DATASET ROWS ::
+++
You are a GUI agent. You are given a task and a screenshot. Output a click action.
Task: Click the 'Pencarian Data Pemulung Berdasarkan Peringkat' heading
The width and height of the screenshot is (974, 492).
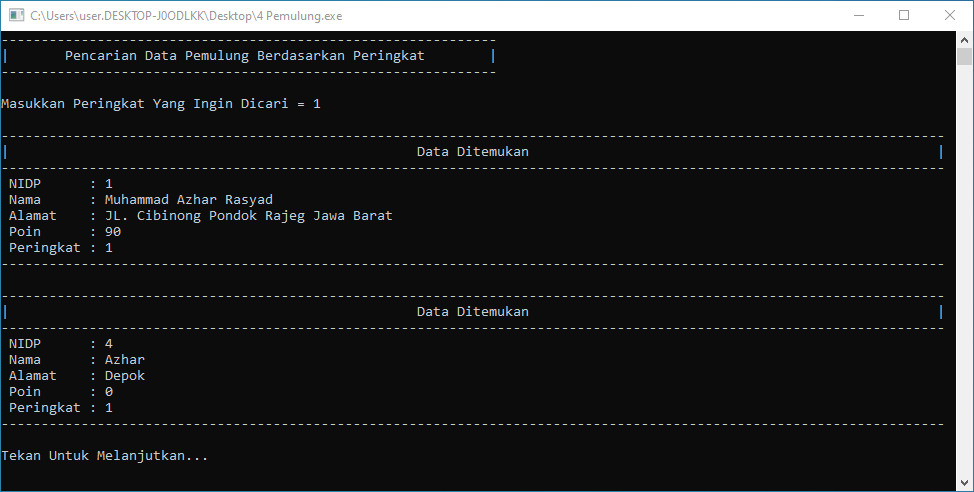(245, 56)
+++
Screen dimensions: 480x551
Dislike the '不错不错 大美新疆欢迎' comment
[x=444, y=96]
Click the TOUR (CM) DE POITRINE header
+++
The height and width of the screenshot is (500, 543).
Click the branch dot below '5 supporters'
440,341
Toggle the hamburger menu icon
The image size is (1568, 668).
+++
WHAT YOU SHOULD DO :: Can you rewrite the items from the line with "The height and" to the line with "The image size is (1568, 668).", putting "branch marker" in place of "branch dot" and leaving everything else as it is?

FULL ANSWER ::
The height and width of the screenshot is (500, 543).
Click the branch marker below '5 supporters'
440,341
Toggle the hamburger menu icon
The image size is (1568, 668).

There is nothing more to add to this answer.